• PROBLEM DETAILS: Look through the entries below and show every line containing the word "will".

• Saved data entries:

= = = =

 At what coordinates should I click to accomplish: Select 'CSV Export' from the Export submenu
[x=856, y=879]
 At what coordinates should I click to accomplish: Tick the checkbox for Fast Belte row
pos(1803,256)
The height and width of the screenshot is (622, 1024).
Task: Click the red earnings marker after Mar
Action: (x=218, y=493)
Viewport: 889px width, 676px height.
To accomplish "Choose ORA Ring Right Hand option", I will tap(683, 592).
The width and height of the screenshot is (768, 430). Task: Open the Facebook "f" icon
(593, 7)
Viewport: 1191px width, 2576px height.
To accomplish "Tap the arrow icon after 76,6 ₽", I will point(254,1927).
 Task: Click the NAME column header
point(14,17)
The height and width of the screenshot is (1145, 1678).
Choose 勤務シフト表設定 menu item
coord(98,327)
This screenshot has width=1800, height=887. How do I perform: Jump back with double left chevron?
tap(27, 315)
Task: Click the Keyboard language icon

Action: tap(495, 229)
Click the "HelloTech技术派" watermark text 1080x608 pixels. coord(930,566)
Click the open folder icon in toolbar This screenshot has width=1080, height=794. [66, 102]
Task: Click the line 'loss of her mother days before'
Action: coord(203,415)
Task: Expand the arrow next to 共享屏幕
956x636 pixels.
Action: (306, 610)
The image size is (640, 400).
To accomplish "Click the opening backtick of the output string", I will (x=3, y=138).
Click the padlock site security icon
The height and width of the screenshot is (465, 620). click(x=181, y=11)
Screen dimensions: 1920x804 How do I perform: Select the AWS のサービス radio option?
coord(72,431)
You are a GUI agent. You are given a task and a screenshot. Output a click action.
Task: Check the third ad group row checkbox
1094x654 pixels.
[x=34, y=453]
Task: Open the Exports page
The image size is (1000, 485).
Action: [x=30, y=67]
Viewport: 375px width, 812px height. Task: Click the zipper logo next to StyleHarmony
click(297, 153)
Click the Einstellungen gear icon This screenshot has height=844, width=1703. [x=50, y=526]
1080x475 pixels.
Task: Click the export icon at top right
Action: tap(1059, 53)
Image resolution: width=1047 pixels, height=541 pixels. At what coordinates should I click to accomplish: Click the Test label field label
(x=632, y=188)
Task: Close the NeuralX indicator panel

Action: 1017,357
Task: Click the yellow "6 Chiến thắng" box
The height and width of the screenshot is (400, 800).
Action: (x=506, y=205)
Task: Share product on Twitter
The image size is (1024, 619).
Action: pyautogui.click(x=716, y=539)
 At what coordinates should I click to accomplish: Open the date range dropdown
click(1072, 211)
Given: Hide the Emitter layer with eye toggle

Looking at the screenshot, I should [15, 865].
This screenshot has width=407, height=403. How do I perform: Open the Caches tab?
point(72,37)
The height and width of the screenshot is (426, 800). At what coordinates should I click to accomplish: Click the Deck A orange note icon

= = = =

• WRITTEN RESPONSE:
To accomplish "Choose ORA Ring Right Hand option", I will tap(683, 592).
To accomplish "Tap the arrow icon after 76,6 ₽", I will point(254,1927).
To accomplish "Click the opening backtick of the output string", I will (x=3, y=138).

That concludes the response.